- [EXERCISE DIRECTIONS]
Which lines of the entries contain the string "computer"? Copy each of them.

**** THE RECORDS

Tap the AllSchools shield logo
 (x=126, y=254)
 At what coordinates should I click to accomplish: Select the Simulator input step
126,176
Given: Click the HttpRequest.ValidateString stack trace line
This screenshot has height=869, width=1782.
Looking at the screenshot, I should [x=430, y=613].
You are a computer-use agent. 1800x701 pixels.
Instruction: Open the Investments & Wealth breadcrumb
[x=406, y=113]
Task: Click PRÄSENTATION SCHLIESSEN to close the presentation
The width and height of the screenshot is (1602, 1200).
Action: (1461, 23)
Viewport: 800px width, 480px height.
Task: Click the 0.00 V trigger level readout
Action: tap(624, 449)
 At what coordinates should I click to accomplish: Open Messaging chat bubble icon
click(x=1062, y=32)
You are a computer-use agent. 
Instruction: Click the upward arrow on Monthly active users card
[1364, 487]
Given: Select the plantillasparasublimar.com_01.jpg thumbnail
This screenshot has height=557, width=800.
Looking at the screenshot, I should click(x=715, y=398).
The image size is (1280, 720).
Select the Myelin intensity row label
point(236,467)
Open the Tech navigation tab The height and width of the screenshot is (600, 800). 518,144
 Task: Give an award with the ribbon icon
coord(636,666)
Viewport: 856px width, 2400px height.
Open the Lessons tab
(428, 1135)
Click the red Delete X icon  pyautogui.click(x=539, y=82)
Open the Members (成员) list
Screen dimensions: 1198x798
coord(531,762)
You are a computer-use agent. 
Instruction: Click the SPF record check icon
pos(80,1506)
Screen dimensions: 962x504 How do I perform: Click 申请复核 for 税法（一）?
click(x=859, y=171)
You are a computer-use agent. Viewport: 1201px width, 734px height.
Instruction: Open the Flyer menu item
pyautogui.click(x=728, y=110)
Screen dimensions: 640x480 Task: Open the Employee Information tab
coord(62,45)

********

- [RESPONSE TO THE TASK]
You are a computer-use agent. 1800x701 pixels.
You are a computer-use agent. 
You are a computer-use agent. 
You are a computer-use agent. Viewport: 1201px width, 734px height.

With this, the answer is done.